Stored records
++++++++++
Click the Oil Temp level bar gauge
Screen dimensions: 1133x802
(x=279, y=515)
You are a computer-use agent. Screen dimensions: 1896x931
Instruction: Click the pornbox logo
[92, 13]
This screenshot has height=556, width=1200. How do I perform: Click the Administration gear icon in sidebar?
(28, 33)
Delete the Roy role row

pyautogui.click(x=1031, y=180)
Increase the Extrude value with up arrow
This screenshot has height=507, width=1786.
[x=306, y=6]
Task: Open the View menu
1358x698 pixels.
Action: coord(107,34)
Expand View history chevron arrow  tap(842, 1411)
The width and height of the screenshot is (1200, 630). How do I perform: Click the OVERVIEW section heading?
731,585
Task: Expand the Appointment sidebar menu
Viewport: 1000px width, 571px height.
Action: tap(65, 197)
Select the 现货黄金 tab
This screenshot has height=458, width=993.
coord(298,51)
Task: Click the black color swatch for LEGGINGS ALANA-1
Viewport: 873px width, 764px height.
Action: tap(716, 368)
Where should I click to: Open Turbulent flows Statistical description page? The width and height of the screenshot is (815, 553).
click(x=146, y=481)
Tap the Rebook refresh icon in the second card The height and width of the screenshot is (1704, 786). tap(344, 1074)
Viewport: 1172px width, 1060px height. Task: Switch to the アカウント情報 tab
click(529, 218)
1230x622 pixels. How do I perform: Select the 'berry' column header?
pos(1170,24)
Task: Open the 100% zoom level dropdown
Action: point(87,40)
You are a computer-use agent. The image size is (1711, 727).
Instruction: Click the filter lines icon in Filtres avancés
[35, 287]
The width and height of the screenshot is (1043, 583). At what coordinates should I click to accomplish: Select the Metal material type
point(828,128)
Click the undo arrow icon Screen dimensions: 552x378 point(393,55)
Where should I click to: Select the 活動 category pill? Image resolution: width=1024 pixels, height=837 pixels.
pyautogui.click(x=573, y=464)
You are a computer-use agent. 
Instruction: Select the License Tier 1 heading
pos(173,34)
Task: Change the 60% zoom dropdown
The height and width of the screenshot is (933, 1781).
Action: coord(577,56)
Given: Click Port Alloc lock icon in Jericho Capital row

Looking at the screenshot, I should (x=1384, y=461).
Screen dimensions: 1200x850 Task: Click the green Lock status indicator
++++++++++
[Problem]
Tell how many lines in the data hold the string "Expand", giving the number by itself.

[Response box]
2